What the task asks: Write out every line exactly, from the first line of the records below through the line that contains "Increase the bet with the right arrow".

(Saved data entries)
* * * * *
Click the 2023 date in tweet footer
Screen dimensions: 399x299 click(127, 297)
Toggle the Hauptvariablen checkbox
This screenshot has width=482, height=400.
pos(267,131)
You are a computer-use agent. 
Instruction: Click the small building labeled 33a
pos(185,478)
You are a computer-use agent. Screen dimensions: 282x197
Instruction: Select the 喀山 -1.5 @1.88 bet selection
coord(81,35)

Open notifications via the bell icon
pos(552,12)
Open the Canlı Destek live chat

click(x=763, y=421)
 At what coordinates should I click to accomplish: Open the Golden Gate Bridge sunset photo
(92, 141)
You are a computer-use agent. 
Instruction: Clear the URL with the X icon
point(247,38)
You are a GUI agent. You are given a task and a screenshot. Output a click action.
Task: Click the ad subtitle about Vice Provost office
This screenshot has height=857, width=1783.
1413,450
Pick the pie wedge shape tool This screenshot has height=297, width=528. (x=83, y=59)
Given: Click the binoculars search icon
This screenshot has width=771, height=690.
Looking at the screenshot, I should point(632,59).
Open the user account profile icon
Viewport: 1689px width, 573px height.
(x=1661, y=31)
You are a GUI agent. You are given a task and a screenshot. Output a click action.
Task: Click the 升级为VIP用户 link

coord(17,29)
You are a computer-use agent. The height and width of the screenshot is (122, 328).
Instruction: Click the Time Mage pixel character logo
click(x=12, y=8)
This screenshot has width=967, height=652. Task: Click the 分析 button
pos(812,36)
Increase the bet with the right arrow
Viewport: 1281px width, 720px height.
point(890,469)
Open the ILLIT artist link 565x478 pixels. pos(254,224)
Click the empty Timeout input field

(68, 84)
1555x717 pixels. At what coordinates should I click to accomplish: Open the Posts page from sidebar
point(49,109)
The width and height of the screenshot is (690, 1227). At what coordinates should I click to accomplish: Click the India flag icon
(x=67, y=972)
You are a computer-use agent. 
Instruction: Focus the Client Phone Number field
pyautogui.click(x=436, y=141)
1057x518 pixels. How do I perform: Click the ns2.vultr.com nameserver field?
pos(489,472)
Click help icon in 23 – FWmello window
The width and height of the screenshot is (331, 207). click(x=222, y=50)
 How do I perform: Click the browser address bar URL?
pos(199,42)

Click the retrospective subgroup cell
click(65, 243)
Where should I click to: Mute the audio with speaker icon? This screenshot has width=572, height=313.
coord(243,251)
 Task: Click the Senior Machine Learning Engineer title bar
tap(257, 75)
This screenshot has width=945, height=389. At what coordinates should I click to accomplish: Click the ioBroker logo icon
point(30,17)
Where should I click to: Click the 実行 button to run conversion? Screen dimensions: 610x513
* * * * *
Answer box:
Click the 2023 date in tweet footer
Screen dimensions: 399x299 click(127, 297)
Toggle the Hauptvariablen checkbox
This screenshot has width=482, height=400.
pos(267,131)
You are a computer-use agent. 
Instruction: Click the small building labeled 33a
pos(185,478)
You are a computer-use agent. Screen dimensions: 282x197
Instruction: Select the 喀山 -1.5 @1.88 bet selection
coord(81,35)

Open notifications via the bell icon
pos(552,12)
Open the Canlı Destek live chat

click(x=763, y=421)
 At what coordinates should I click to accomplish: Open the Golden Gate Bridge sunset photo
(92, 141)
You are a computer-use agent. 
Instruction: Clear the URL with the X icon
point(247,38)
You are a GUI agent. You are given a task and a screenshot. Output a click action.
Task: Click the ad subtitle about Vice Provost office
This screenshot has height=857, width=1783.
1413,450
Pick the pie wedge shape tool This screenshot has height=297, width=528. (x=83, y=59)
Given: Click the binoculars search icon
This screenshot has width=771, height=690.
Looking at the screenshot, I should point(632,59).
Open the user account profile icon
Viewport: 1689px width, 573px height.
(x=1661, y=31)
You are a GUI agent. You are given a task and a screenshot. Output a click action.
Task: Click the 升级为VIP用户 link

coord(17,29)
You are a computer-use agent. The height and width of the screenshot is (122, 328).
Instruction: Click the Time Mage pixel character logo
click(x=12, y=8)
This screenshot has width=967, height=652. Task: Click the 分析 button
pos(812,36)
Increase the bet with the right arrow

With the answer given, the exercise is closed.